VIVIENDA Y CRIMINALIDAD
La política de vivienda que instauró el gobierno revolucionario por los años setenta esta pasando factura en la actualidad. Altos edificios de apartamentos conocidos como multifamiliares son un ejemplo de esa política. Lo ocurrido recientemente en el complejo de Patio Pinel es un llamado de atención sobre las consecuencias sociales que seguiremos viendo a lo largo de los años. Construcciones similares, principalmente en Panamá y Colón, sufren del mismo mal. Los vericuetos y el hacinamiento de esos complejos habitacionales crean el ambiente propicio para ser refugio de pandilleros. Eso dificulta el control policial y ese tipo de construcción se convierte en obstáculo para la seguridad ciudadana.

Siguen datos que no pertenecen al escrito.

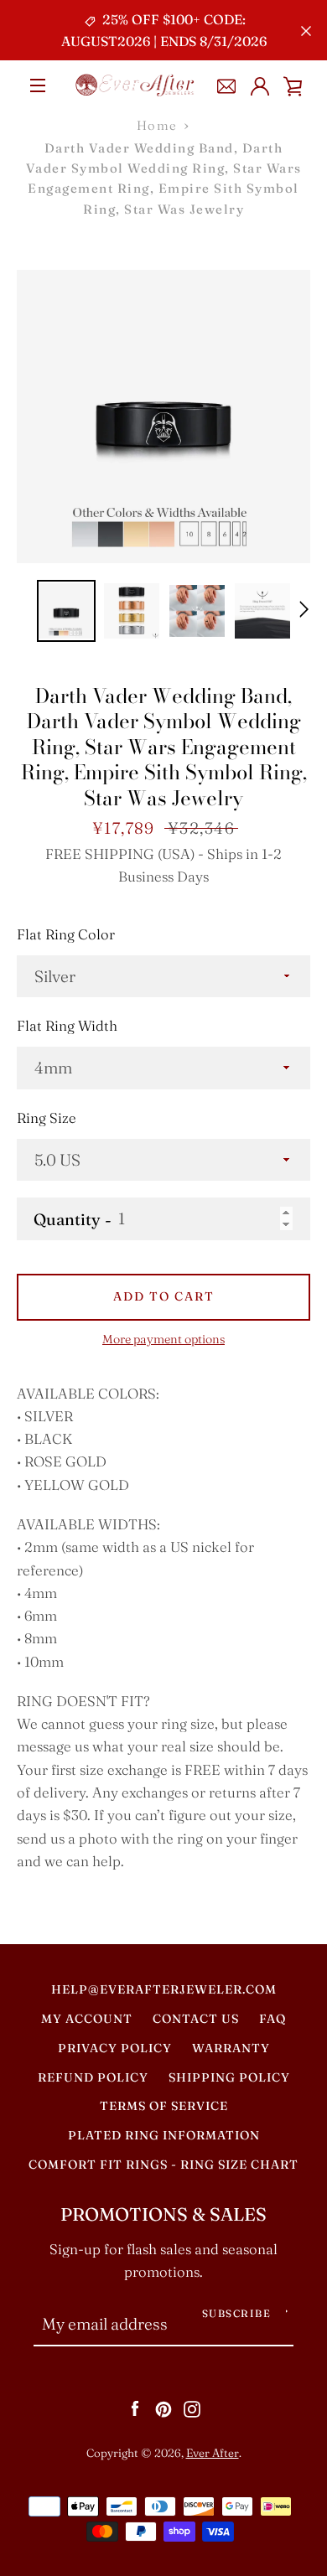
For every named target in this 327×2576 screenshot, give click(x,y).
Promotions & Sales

Llorar por la leche demarrada es lo que menos.
OJO COMPRADORES
Con la llegada del mes de diciembre aparecen las ofertas por la compra de diversos productos y mercancías de todo tipo, pero, lamentablemente, también aparecen algunas ofertas engañosas en los comercios que crean desconfianza entre los compradores y el público en general. Evidentemente, falta mayor conciencia ética entre algunos comerciantes, sobre todo los recién llegados del extranjero que ven a Panamá como un país en el que poder hacer dólares, sin preocuparse por los sentimientos de sus clientes. Para ellos, no siempre el cliente tiene la razón.
MAL AÑEJO
Tremenda calentada se pegaron algunos moradores de la Isla de Taboga por causa del aumento de pasaje por parte de los operadores del transporte marítimo hacia la ínsula. Un mal de vieja data que condiciona el desarrollo de la isla, por falta de mayor competencia en la prestación de ese servicio que condiciona su desarrollo. Taboga requiere de un plan de desarrollo que la ayude a progresar y tener un mejor futuro, incluido el aumento de las concesionarias para prestar el efecto.